- Mirriad Advertising
- 01 May 2025 13:44:13

Source: Sharecast
The AIM-traded firm’s announcement followed the collapse of advanced takeover discussions that had been ongoing for four months and were terminated on 30 April.
Mirriad, which specialises in in-content advertising and virtual product placement, reported revenue of just over £80,000 for the first quarter of 2025, down from over £1m for the full 2024 year.
The figure was slightly below board expectations, and reflected both seasonal trends and the impact of a strategic shift toward higher-value, scalable sales opportunities.
Mirriad attributed additional revenue weakness to ongoing macroeconomic volatility in the US, which led to campaign delays and budget cuts in key verticals.
As of 31 March, the company held £2.7m in cash, down from £4.8m at the end of 2024.
With a monthly gross cash burn of between £0.65m and £0.68m, Mirriad’s current funding was insufficient to sustain operations beyond the near term.

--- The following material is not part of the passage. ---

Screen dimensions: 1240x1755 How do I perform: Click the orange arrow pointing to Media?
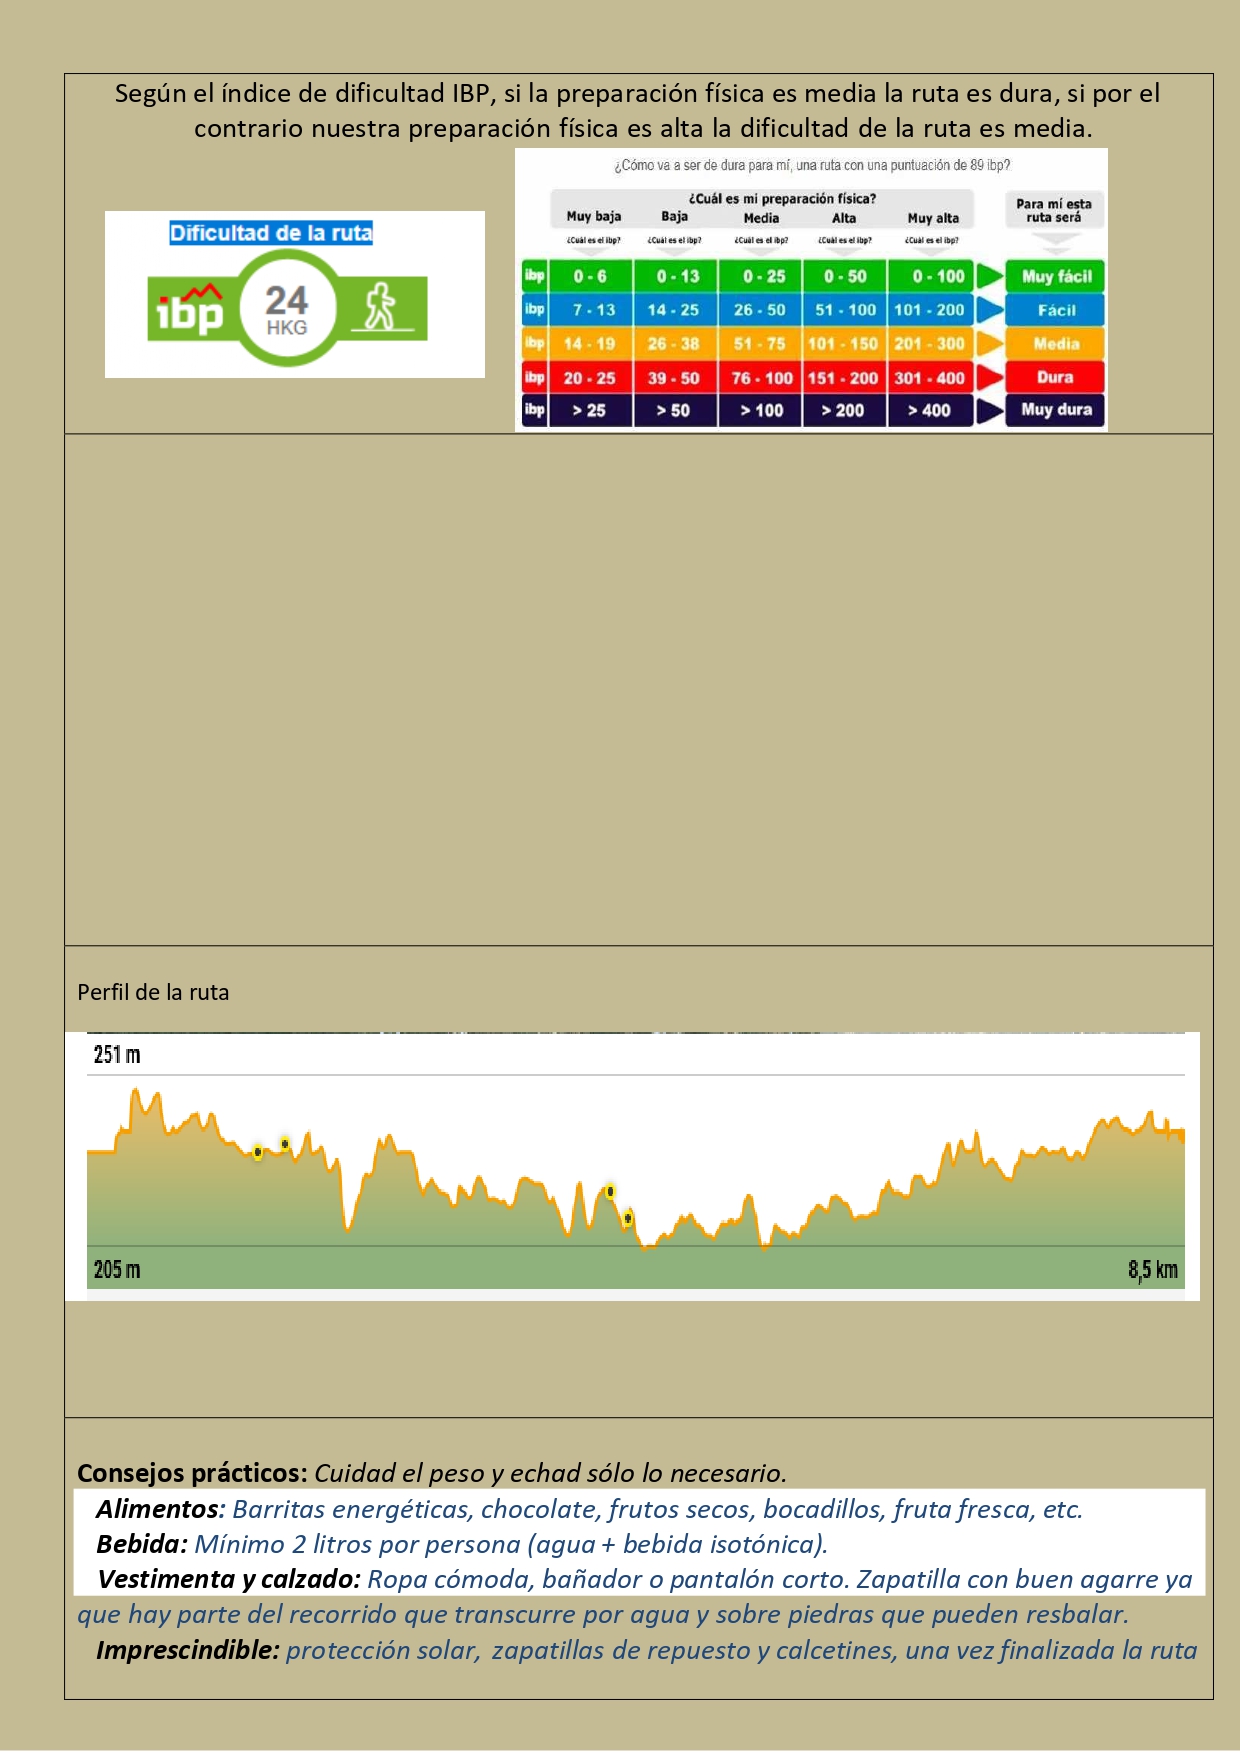(989, 344)
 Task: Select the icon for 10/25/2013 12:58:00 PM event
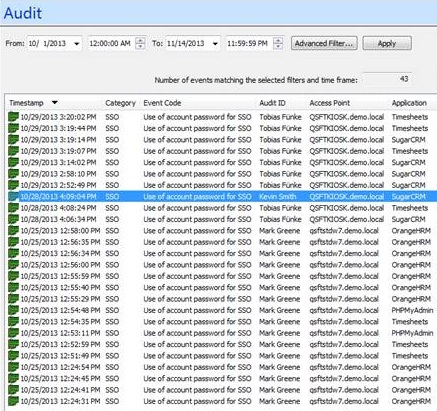(x=13, y=231)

The board said it was urgently exploring options to raise capital through an equity placing or other means, but cautioned that there was no certainty that such efforts would succeed.
In the absence of new funding, the directors said they could be required to begin administration proceedings to protect creditor interests, which would likely result in a suspension of the company’s shares.
It said it would provide further updates as the situation developed.
At 1320 BST, shares in Mirriad Advertising were down 84.71% at 0.05p.